[27 November 2012]
A former Haunted Graffiti member, Gary War (aka Greg Dalton) often gets shortsighted alongside his peers, Ariel Pink and John Maus. Arguably, the most experimental of that crowd, War tends to resist the nostalgic impulse in Pink’s music and precludes the pop chops of Maus. If Pink and Maus take simple pop and problematize it, War starts out difficult and finds the residue embers of harmonic tones underneath, molding the formats of his contemporaries into abstruse shapes. On Jared’s Lot, this sensibility is accentuated even further than in the past. Here, he hides razor-sharp angularity under a fog of reverb and contorts a melody’s crooked gait into an impenetrable Fibonacci sequence of retro-futurist arpeggio bedlam.
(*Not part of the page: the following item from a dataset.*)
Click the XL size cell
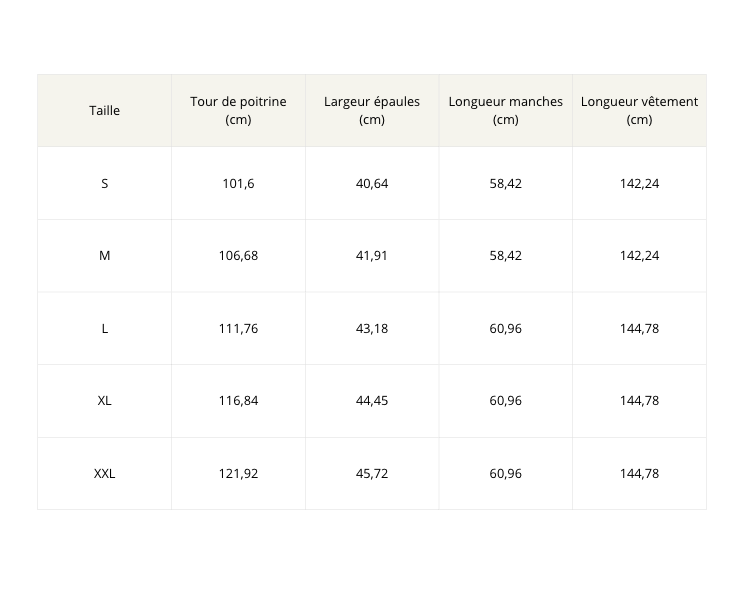point(104,401)
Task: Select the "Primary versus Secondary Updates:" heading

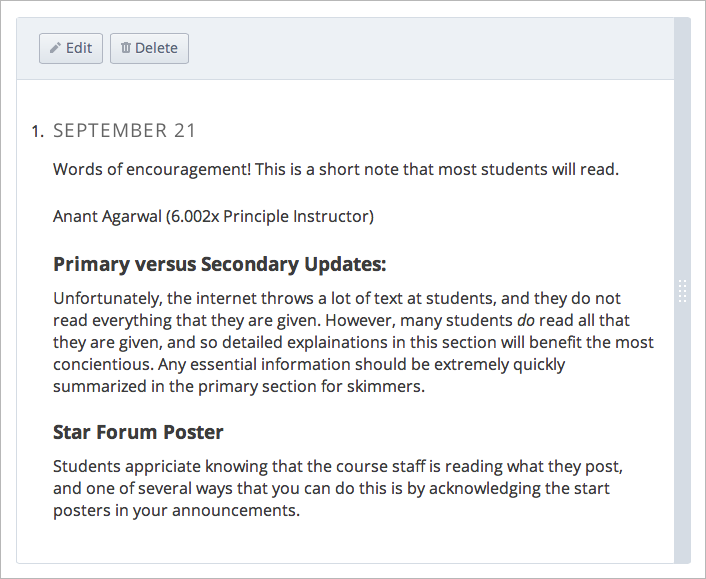Action: pos(219,265)
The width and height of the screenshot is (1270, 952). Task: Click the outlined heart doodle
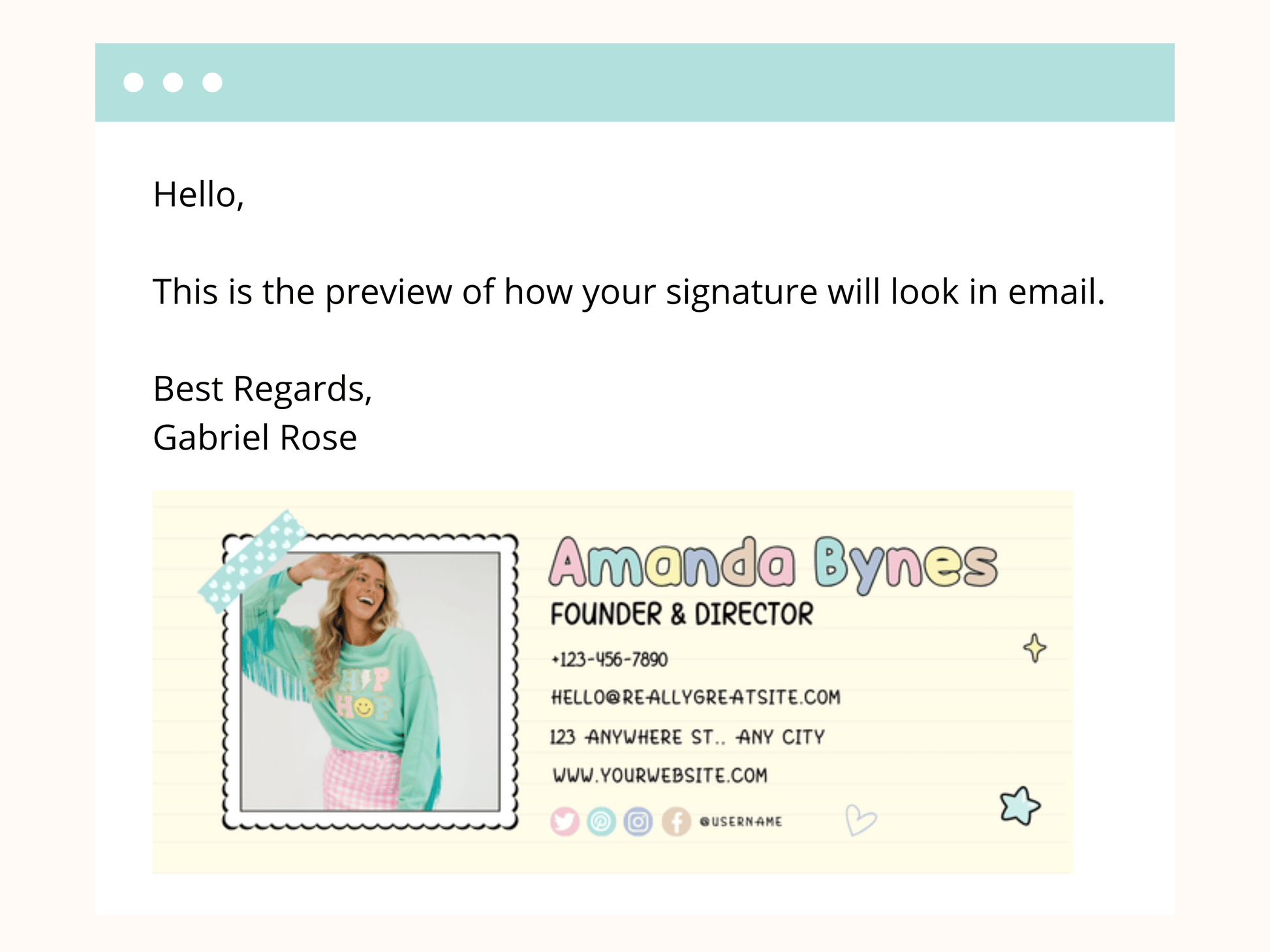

War, Robocop helmet in tow on his album art, has tried to throw journalists off the scent on Jared’s Lot, citing it as his “Massachusetts” record (the title refers to a site in Dalton’s hometown of Gloucester). Unlike the open tranquility of New England, Jared’s Lot is an intensely claustrophobic affair, practically choking its listeners with the music’s lack of breathing space. The scorched earth apocalypticism of “World After” and “Pleading for Annihilation”, the latter a Sega Genesis raindance for total destruction complete with primal shrieks, suggest a world deformed by technology, nary an autumnal leaf to be found. War’s voice is perverted with dysmorphic choral pitch bends and endless filters throughout. The encroaching robotics of “Advancements in Disgust” threaten to take over the song at any point, conflicting the music against the music maker in its jerky progressions. “Thousand Yard Stare” before it has its own platonic ideal, a War soar that involves a twinkling arpeggio and veers dangerously close to Laserdance style Italo-Disco cheese, but the music’s trajectory is full of enough transmutations to never let this sensation settle into an auditory zone of comfort. Jared’s Lot is sure to have its detractors and its champions, but I’d venture a guess that each side is bluffing a bit. This is a record too weird to live and too rare to die, a darkly hued kaleidoscopic prism that’s fascinating and dizzy, yet too far up War’s own ass for anybody but him to truly know.